-- ASSIGNED TASK --
Only the lines from the one containing "The image size is (1611, 889)." through the end of the records should be retyped, exactly and including both ends; pictures stay out.
══ INFORMATION SUPPLIED ══
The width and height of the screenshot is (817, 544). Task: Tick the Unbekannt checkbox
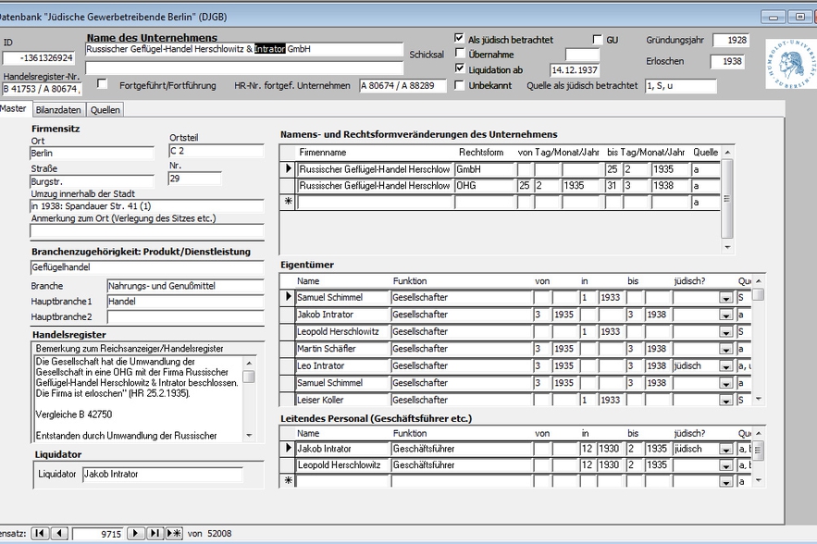pyautogui.click(x=459, y=85)
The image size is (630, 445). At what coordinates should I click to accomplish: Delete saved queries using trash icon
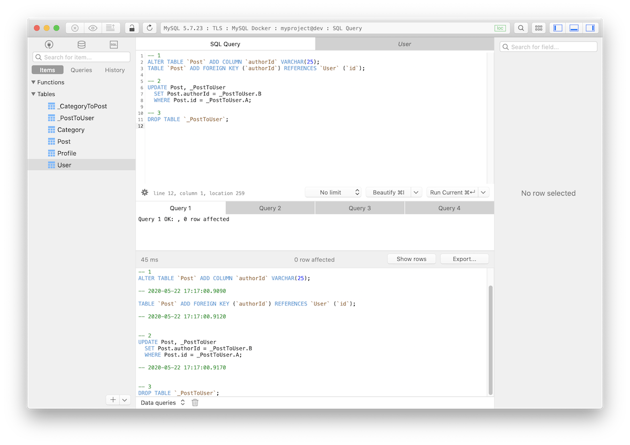coord(194,402)
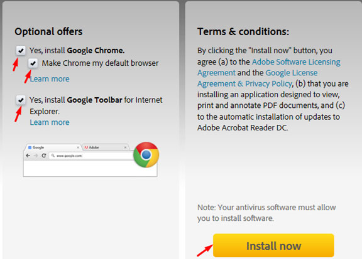The image size is (362, 259).
Task: Click the back arrow in browser illustration
Action: (x=28, y=156)
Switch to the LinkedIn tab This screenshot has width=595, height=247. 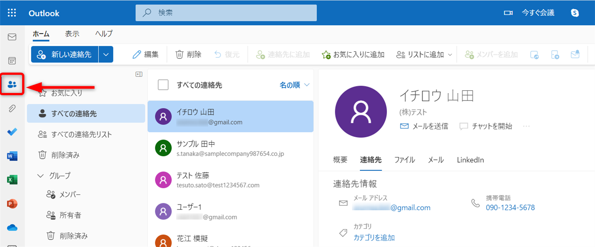(x=470, y=160)
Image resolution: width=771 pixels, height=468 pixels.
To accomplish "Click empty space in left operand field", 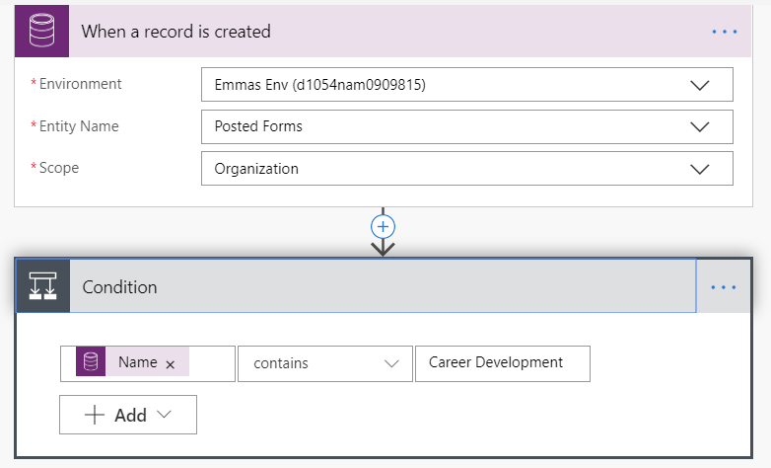I will [211, 363].
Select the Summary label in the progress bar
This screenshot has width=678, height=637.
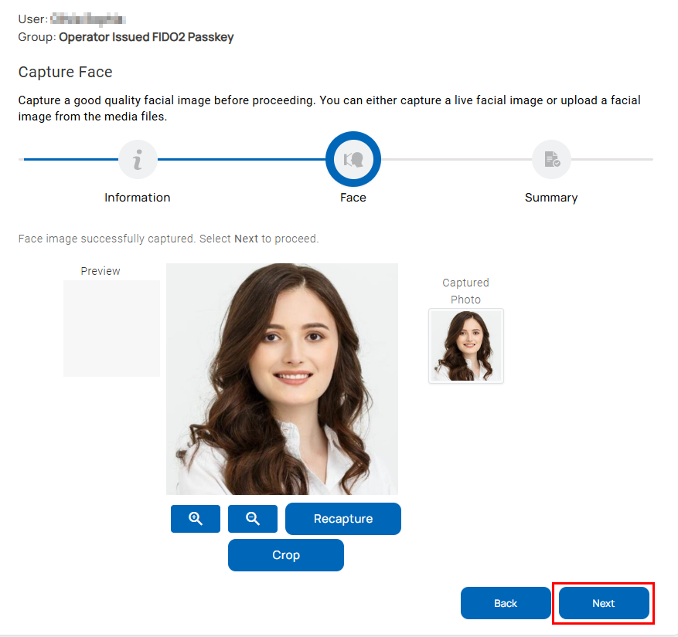551,197
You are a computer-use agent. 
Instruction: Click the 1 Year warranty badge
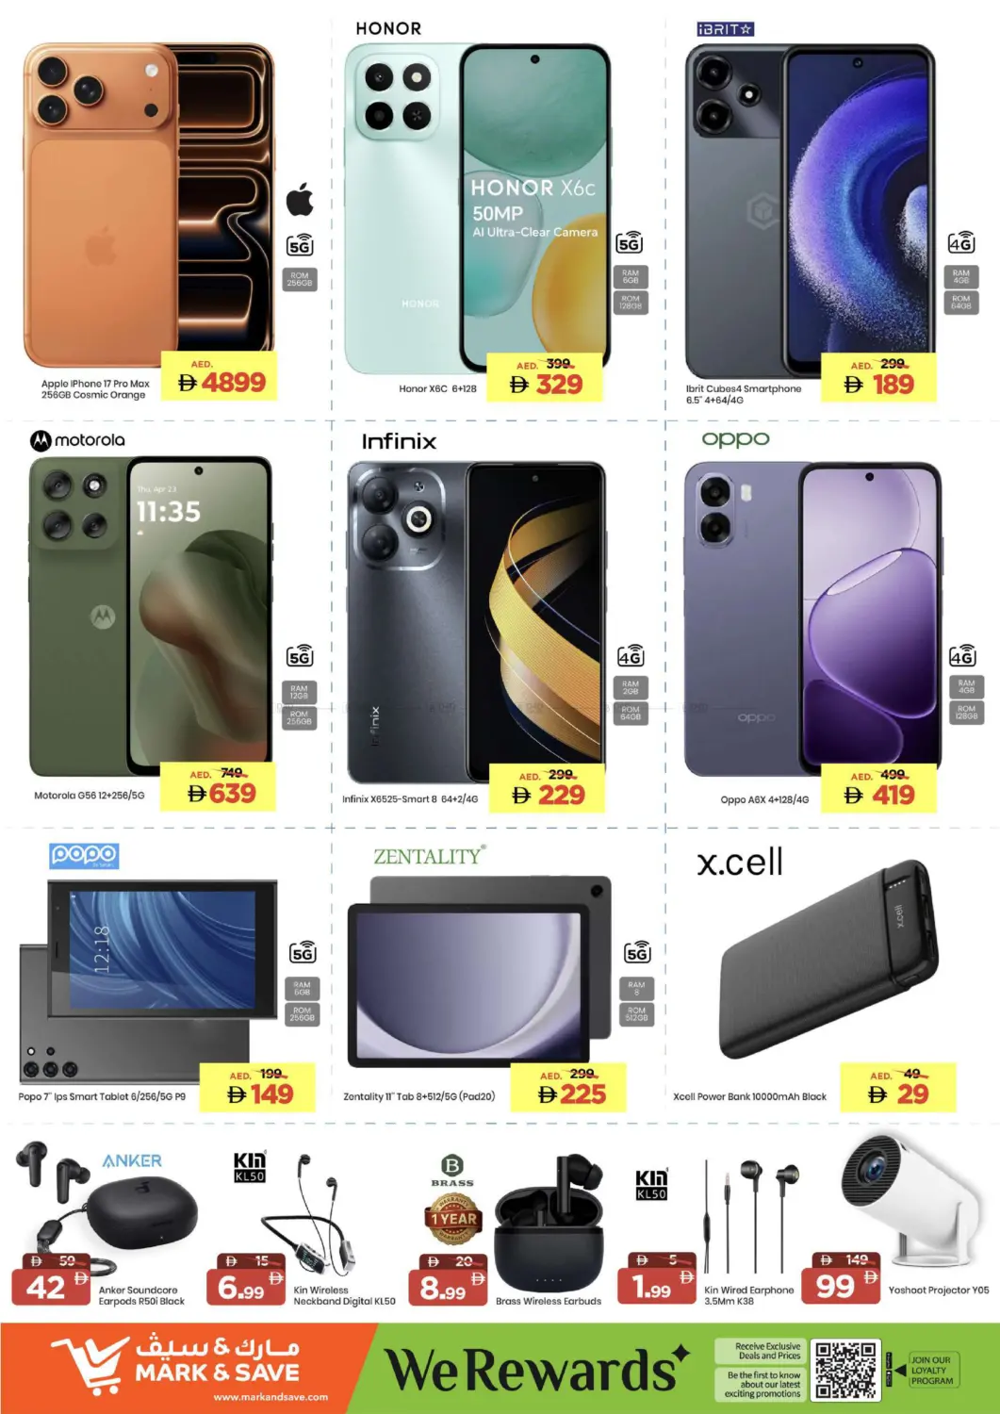tap(452, 1218)
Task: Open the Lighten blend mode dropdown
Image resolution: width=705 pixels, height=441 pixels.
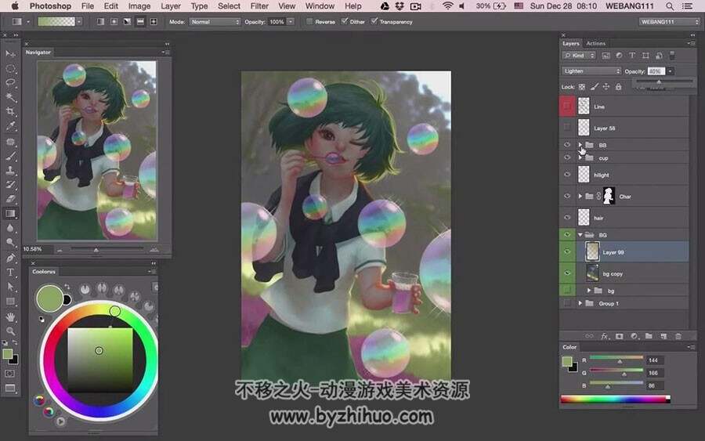Action: click(x=591, y=71)
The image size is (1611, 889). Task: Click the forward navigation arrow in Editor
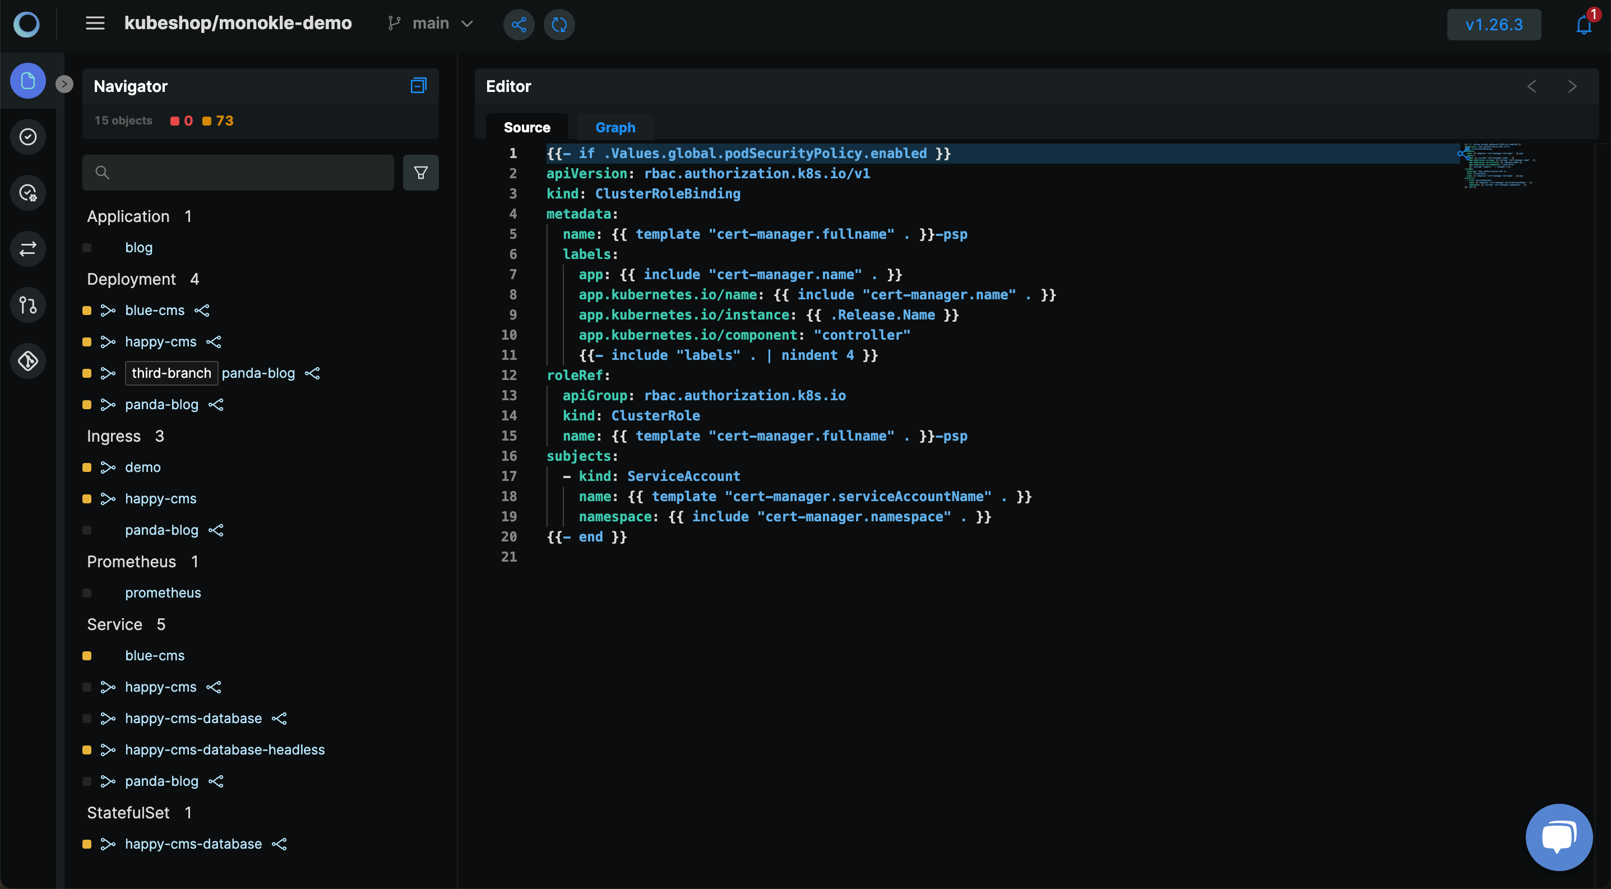click(x=1572, y=84)
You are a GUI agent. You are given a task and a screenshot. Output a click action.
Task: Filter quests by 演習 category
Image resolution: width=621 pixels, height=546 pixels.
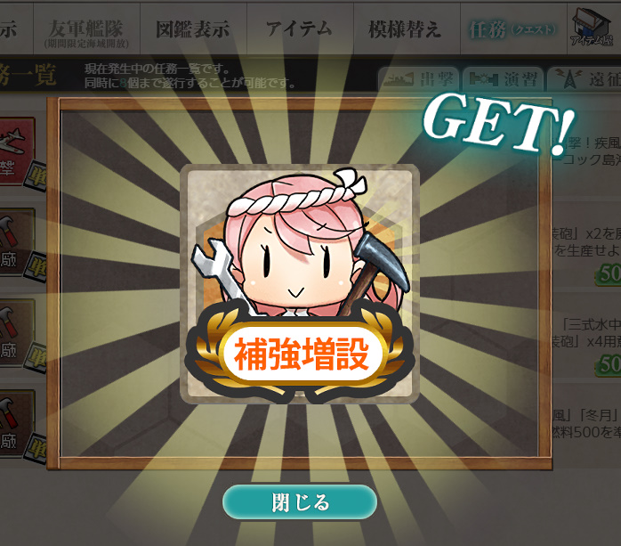504,79
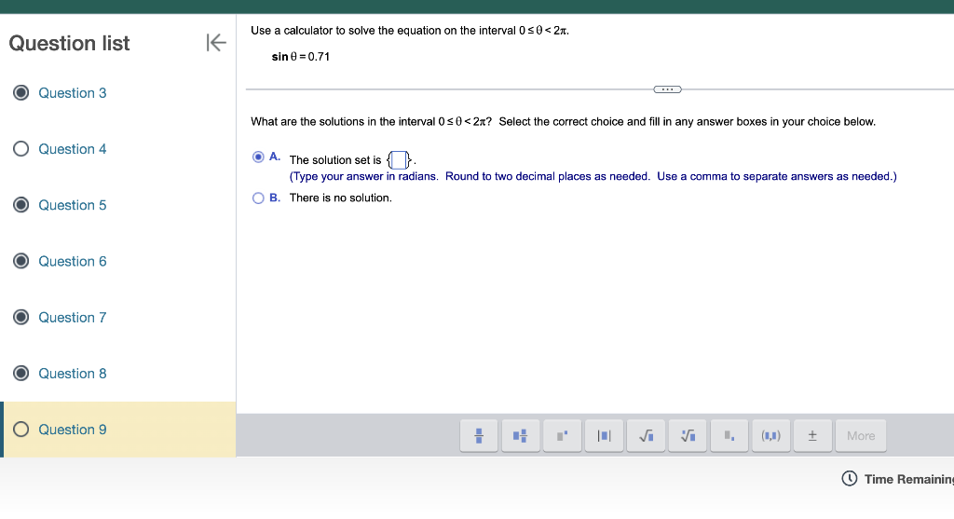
═══
-- TASK ANSWER --
The image size is (1611, 889). Task: Click the forward navigation arrow in Editor
click(x=1572, y=84)
You are a GUI agent. You are given a task and a screenshot. Output a click action.
Task: Filter quests by 演習 category
Image resolution: width=621 pixels, height=546 pixels.
504,79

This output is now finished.